### Records shown

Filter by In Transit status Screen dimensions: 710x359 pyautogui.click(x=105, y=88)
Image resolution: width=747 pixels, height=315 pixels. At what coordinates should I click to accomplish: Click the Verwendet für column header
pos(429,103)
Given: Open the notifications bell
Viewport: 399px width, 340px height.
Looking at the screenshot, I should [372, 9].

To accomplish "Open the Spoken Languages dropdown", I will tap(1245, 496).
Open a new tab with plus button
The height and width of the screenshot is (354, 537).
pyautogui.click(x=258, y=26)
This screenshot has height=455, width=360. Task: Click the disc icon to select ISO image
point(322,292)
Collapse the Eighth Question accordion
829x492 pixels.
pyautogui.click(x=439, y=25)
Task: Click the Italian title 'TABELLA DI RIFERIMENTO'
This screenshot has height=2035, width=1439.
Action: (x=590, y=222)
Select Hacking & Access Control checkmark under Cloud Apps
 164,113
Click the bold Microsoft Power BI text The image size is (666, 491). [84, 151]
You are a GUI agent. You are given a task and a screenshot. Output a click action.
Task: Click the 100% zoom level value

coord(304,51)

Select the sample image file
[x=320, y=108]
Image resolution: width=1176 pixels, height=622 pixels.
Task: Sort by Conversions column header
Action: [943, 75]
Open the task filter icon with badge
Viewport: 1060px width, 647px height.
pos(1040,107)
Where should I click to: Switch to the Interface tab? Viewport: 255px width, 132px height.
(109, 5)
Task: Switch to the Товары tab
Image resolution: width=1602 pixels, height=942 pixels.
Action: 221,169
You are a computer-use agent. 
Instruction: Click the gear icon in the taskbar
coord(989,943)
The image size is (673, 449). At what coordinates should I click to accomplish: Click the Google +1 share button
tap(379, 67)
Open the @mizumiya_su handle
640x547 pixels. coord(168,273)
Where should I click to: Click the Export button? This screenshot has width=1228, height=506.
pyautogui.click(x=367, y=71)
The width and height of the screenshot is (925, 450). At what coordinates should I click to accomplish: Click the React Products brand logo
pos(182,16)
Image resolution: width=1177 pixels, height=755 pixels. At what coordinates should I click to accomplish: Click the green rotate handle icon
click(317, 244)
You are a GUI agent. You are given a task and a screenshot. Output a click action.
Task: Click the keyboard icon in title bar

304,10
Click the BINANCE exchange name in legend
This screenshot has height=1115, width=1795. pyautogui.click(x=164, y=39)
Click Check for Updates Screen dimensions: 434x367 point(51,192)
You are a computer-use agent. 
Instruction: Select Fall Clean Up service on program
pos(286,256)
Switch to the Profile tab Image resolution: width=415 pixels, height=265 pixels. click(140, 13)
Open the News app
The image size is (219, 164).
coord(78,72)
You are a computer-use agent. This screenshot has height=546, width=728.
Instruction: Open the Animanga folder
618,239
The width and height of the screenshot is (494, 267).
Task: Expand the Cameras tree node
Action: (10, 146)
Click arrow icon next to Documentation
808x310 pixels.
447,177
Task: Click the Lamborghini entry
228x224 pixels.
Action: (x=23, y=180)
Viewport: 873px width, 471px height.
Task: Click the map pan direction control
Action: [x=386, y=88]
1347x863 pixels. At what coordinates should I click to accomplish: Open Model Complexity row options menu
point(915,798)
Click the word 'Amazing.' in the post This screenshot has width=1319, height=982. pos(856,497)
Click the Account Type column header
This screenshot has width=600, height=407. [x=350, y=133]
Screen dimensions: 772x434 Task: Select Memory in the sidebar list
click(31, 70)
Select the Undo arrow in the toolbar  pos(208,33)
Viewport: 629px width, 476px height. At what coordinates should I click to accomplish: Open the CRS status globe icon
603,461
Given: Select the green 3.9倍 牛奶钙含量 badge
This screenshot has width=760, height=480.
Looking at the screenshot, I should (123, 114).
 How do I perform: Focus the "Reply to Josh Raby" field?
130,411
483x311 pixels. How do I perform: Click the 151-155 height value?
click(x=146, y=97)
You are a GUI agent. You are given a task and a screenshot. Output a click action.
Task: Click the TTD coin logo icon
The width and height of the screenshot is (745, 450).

######

**Task directions:**
Could you retype every entry above, character for character?

**Written solution:**
Filter by In Transit status Screen dimensions: 710x359 pyautogui.click(x=105, y=88)
Image resolution: width=747 pixels, height=315 pixels. At what coordinates should I click to accomplish: Click the Verwendet für column header
pos(429,103)
Given: Open the notifications bell
Viewport: 399px width, 340px height.
Looking at the screenshot, I should [372, 9].

To accomplish "Open the Spoken Languages dropdown", I will tap(1245, 496).
Open a new tab with plus button
The height and width of the screenshot is (354, 537).
pyautogui.click(x=258, y=26)
This screenshot has height=455, width=360. Task: Click the disc icon to select ISO image
point(322,292)
Collapse the Eighth Question accordion
829x492 pixels.
pyautogui.click(x=439, y=25)
Task: Click the Italian title 'TABELLA DI RIFERIMENTO'
This screenshot has height=2035, width=1439.
Action: (x=590, y=222)
Select Hacking & Access Control checkmark under Cloud Apps
 164,113
Click the bold Microsoft Power BI text The image size is (666, 491). [84, 151]
You are a GUI agent. You are given a task and a screenshot. Output a click action.
Task: Click the 100% zoom level value

coord(304,51)

Select the sample image file
[x=320, y=108]
Image resolution: width=1176 pixels, height=622 pixels.
Task: Sort by Conversions column header
Action: [943, 75]
Open the task filter icon with badge
Viewport: 1060px width, 647px height.
pos(1040,107)
Where should I click to: Switch to the Interface tab? Viewport: 255px width, 132px height.
(109, 5)
Task: Switch to the Товары tab
Image resolution: width=1602 pixels, height=942 pixels.
Action: 221,169
You are a computer-use agent. 
Instruction: Click the gear icon in the taskbar
coord(989,943)
The image size is (673, 449). At what coordinates should I click to accomplish: Click the Google +1 share button
tap(379, 67)
Open the @mizumiya_su handle
640x547 pixels. coord(168,273)
Where should I click to: Click the Export button? This screenshot has width=1228, height=506.
pyautogui.click(x=367, y=71)
The width and height of the screenshot is (925, 450). At what coordinates should I click to accomplish: Click the React Products brand logo
pos(182,16)
Image resolution: width=1177 pixels, height=755 pixels. At what coordinates should I click to accomplish: Click the green rotate handle icon
click(317, 244)
You are a GUI agent. You are given a task and a screenshot. Output a click action.
Task: Click the keyboard icon in title bar

304,10
Click the BINANCE exchange name in legend
This screenshot has height=1115, width=1795. pyautogui.click(x=164, y=39)
Click Check for Updates Screen dimensions: 434x367 point(51,192)
You are a computer-use agent. 
Instruction: Select Fall Clean Up service on program
pos(286,256)
Switch to the Profile tab Image resolution: width=415 pixels, height=265 pixels. click(140, 13)
Open the News app
The image size is (219, 164).
coord(78,72)
You are a computer-use agent. This screenshot has height=546, width=728.
Instruction: Open the Animanga folder
618,239
The width and height of the screenshot is (494, 267).
Task: Expand the Cameras tree node
Action: (10, 146)
Click arrow icon next to Documentation
808x310 pixels.
447,177
Task: Click the Lamborghini entry
228x224 pixels.
Action: (x=23, y=180)
Viewport: 873px width, 471px height.
Task: Click the map pan direction control
Action: [x=386, y=88]
1347x863 pixels. At what coordinates should I click to accomplish: Open Model Complexity row options menu
point(915,798)
Click the word 'Amazing.' in the post This screenshot has width=1319, height=982. pos(856,497)
Click the Account Type column header
This screenshot has width=600, height=407. [x=350, y=133]
Screen dimensions: 772x434 Task: Select Memory in the sidebar list
click(31, 70)
Select the Undo arrow in the toolbar  pos(208,33)
Viewport: 629px width, 476px height. At what coordinates should I click to accomplish: Open the CRS status globe icon
603,461
Given: Select the green 3.9倍 牛奶钙含量 badge
This screenshot has width=760, height=480.
Looking at the screenshot, I should (123, 114).
 How do I perform: Focus the "Reply to Josh Raby" field?
130,411
483x311 pixels. How do I perform: Click the 151-155 height value?
click(x=146, y=97)
You are a GUI agent. You are given a task and a screenshot. Output a click action.
Task: Click the TTD coin logo icon
The width and height of the screenshot is (745, 450).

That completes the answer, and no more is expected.